__What is expected__: Return only the lines from the one that contains "Screen dimensions: 1200x849" through the last line of the records below, exactly as they stand. Pictures are not part of the copy.

__Entries taken from a collection__:
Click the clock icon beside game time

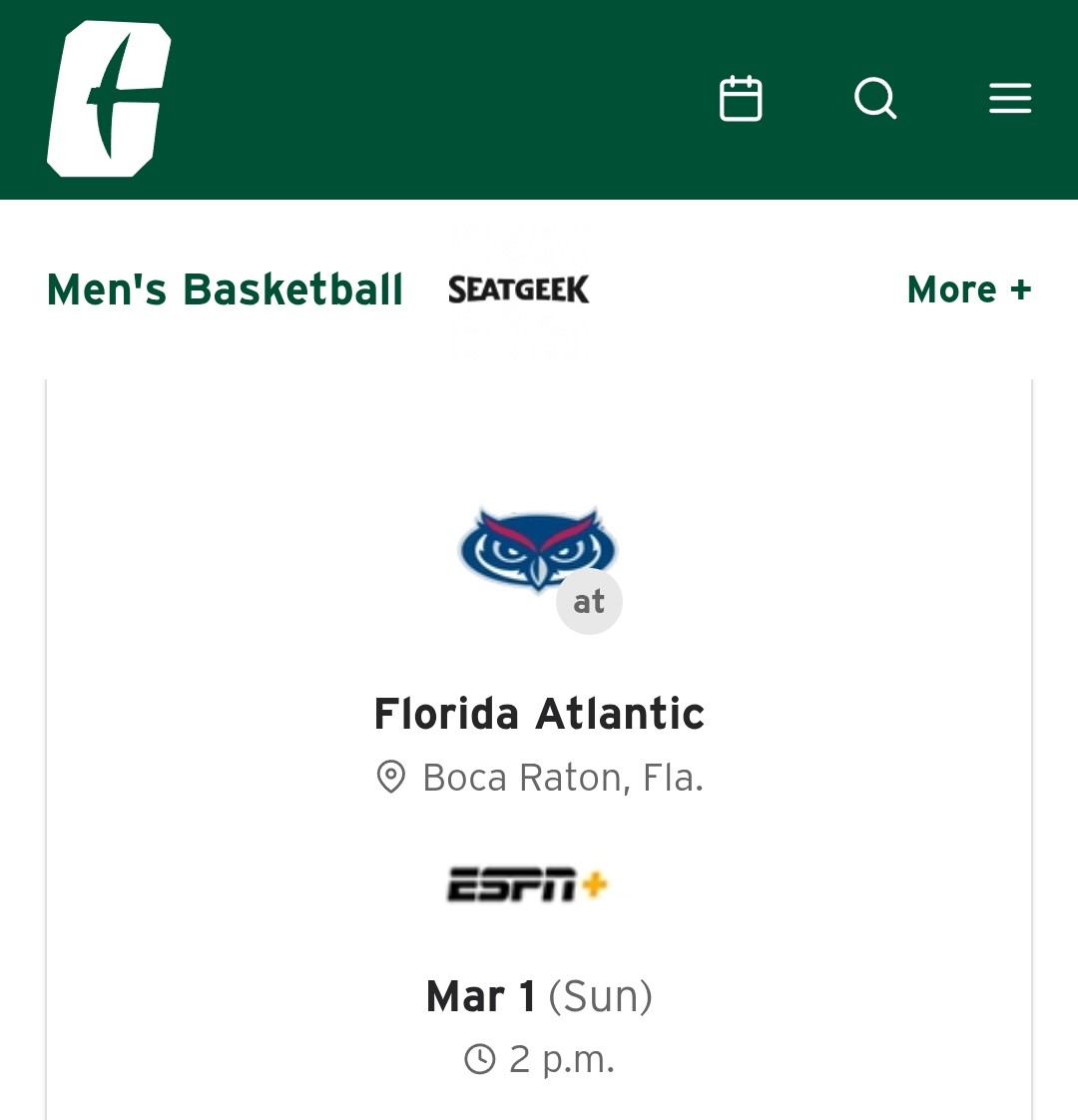(x=480, y=1059)
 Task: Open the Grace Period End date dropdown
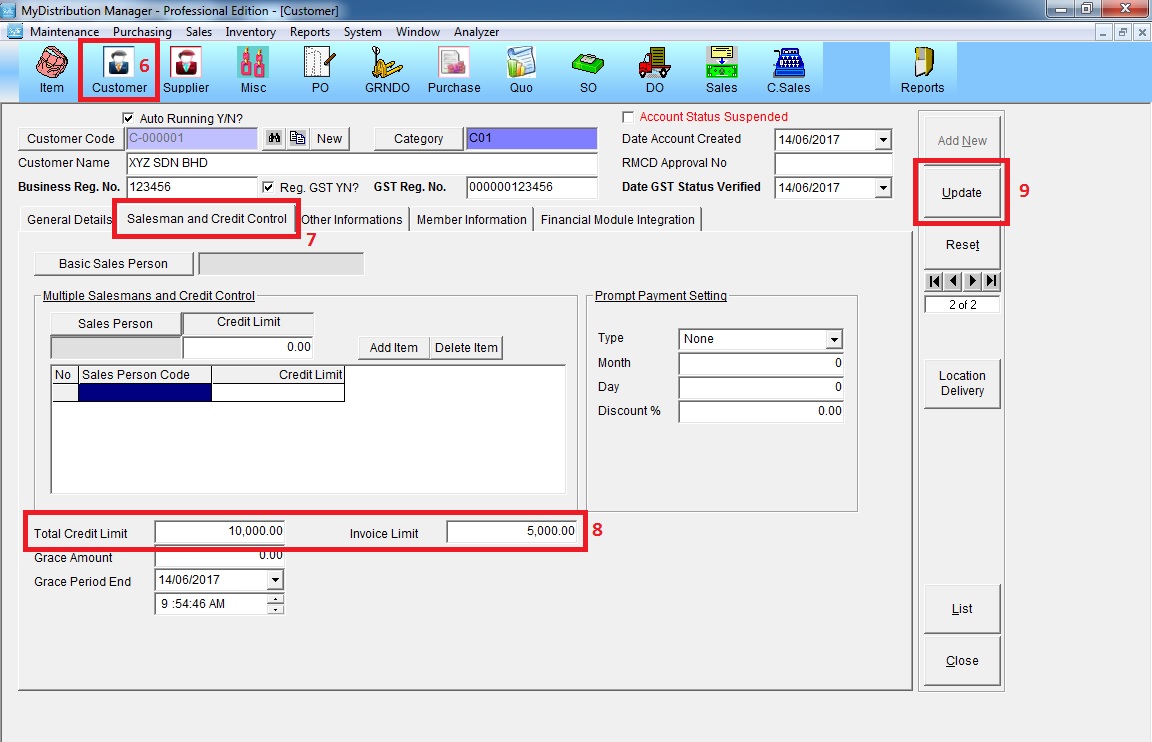(x=274, y=580)
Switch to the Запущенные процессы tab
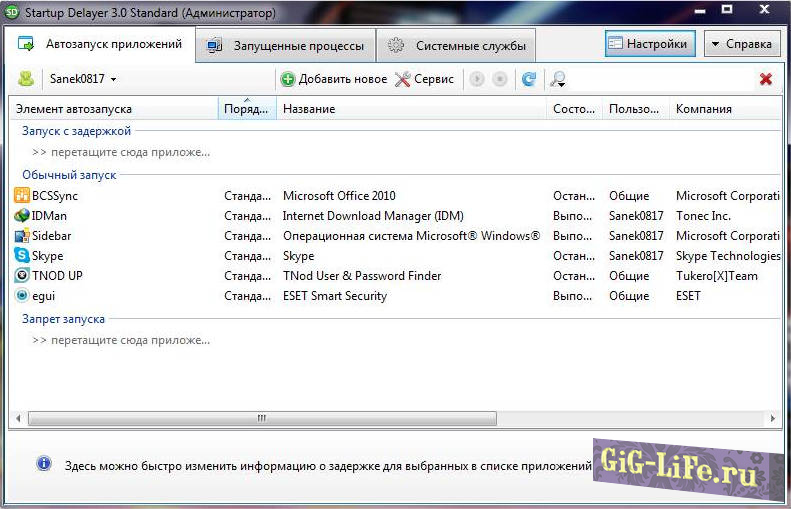791x509 pixels. click(285, 46)

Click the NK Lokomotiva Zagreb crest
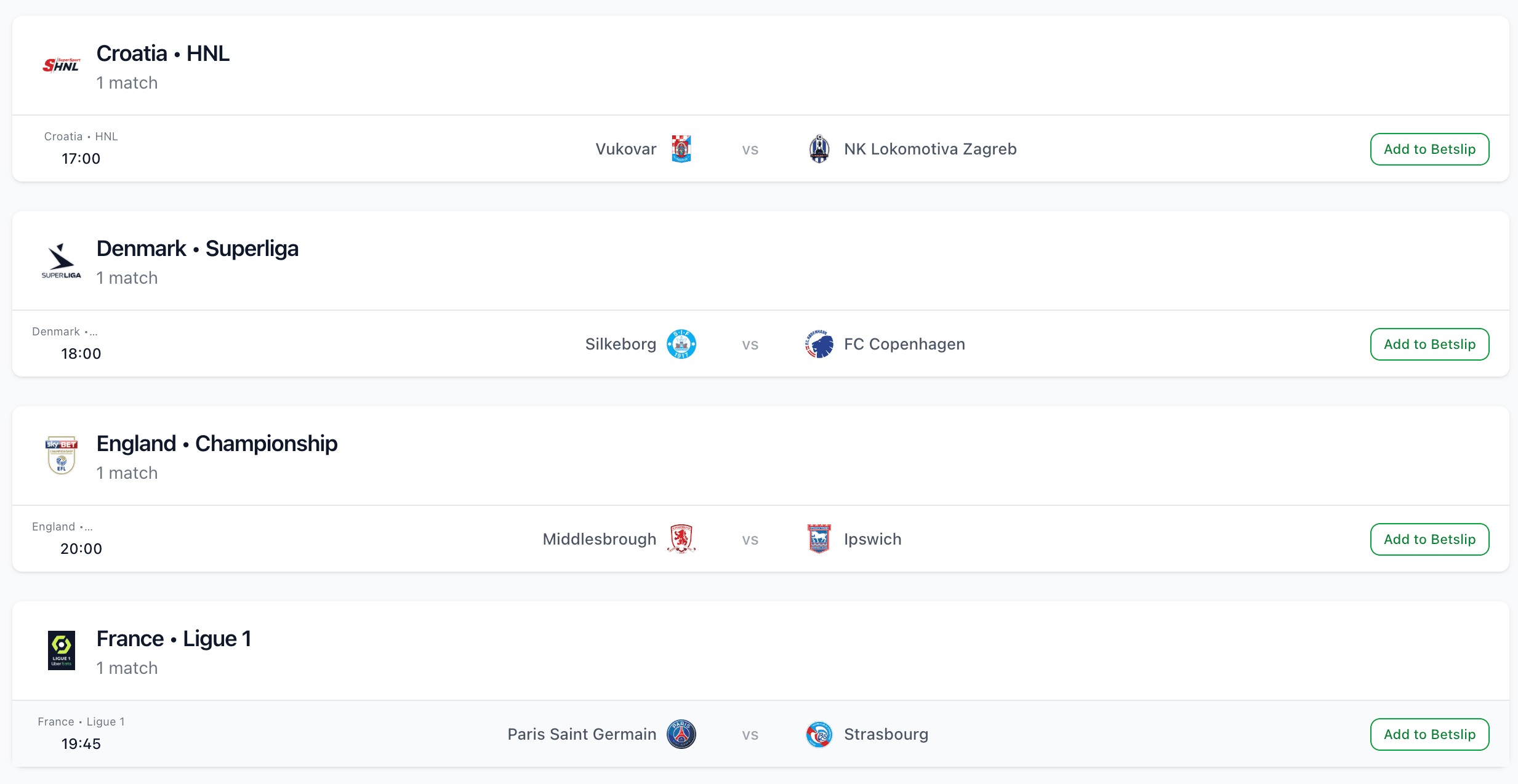pos(819,149)
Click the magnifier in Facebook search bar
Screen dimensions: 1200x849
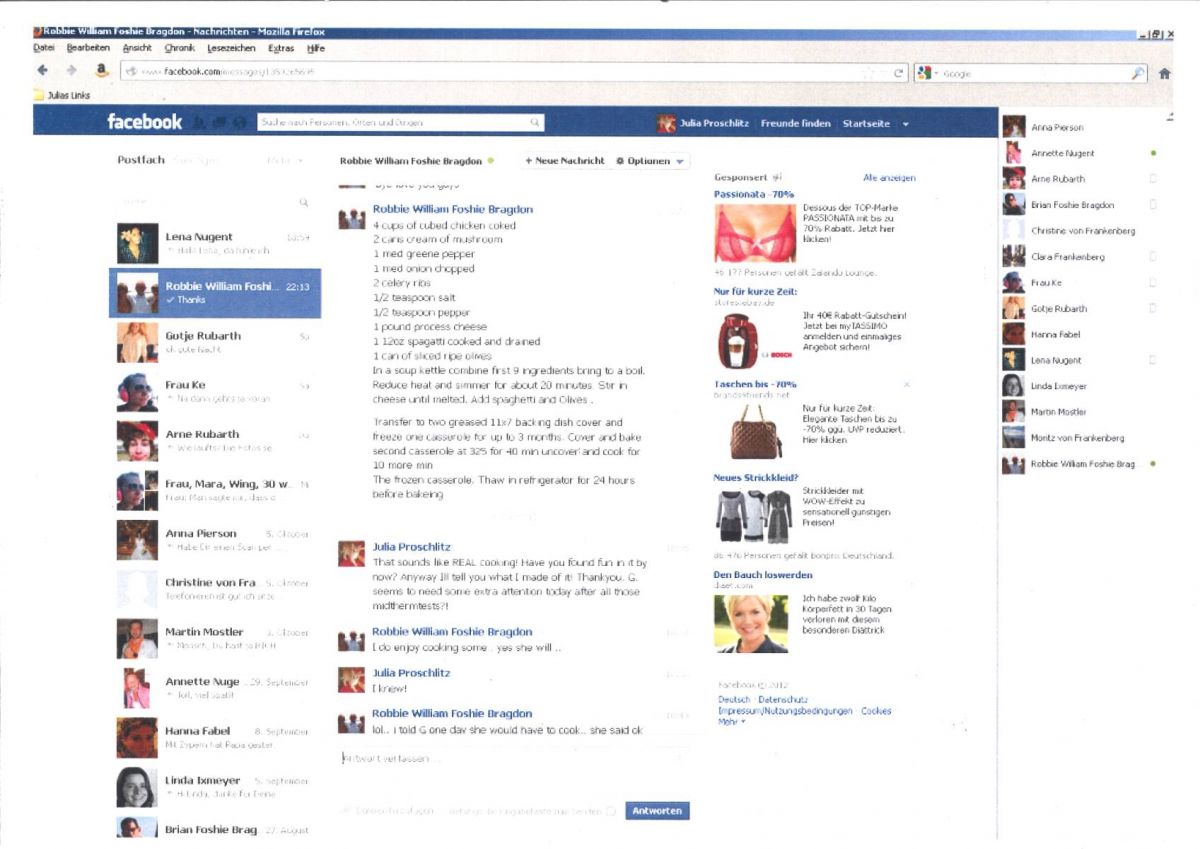pos(535,122)
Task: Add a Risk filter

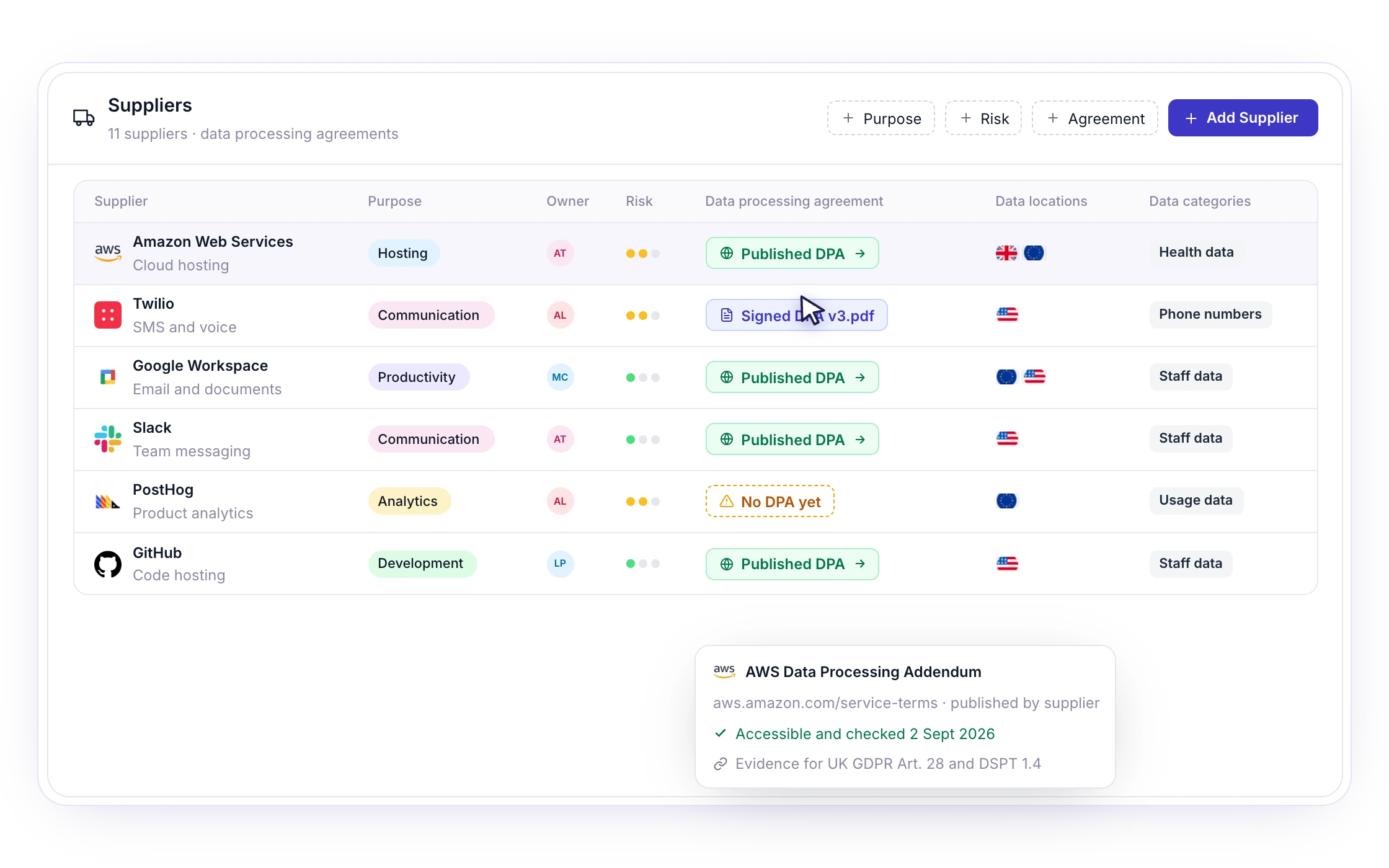Action: point(983,118)
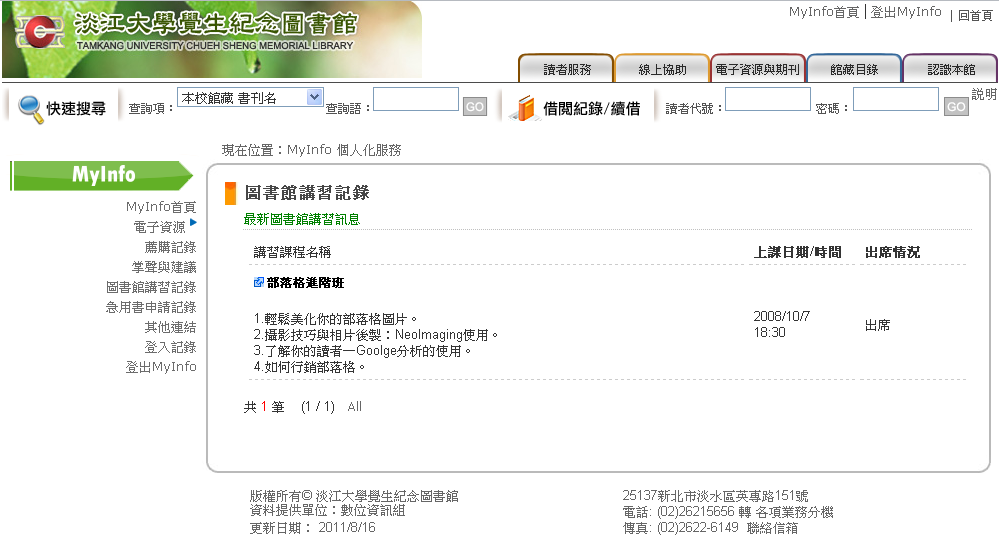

__Exercise result__:
Screen dimensions: 1200x849
pos(535,122)
Task: Add a Risk filter

Action: point(983,118)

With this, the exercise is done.